• [The input]
- - - - - - -

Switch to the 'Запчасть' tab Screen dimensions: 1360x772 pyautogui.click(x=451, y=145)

- - - - - - -

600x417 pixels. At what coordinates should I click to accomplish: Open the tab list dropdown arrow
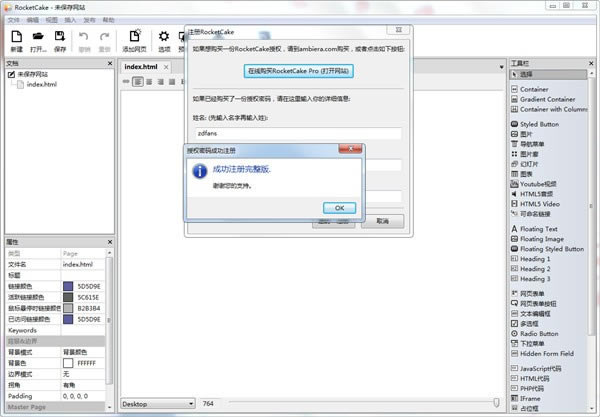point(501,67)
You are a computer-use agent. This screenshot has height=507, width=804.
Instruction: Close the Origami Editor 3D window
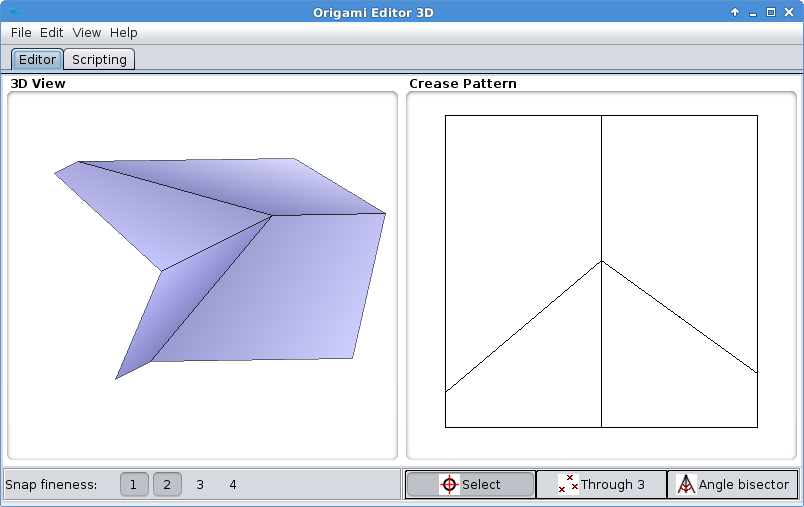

- - - - - - -

What you return should be exactly the lines above, starting at the one with "You are a computer-use" and ending at the one with "Instruction: Close the", and nothing else.

• [Response area]
You are a computer-use agent. This screenshot has height=507, width=804.
Instruction: Close the Origami Editor 3D window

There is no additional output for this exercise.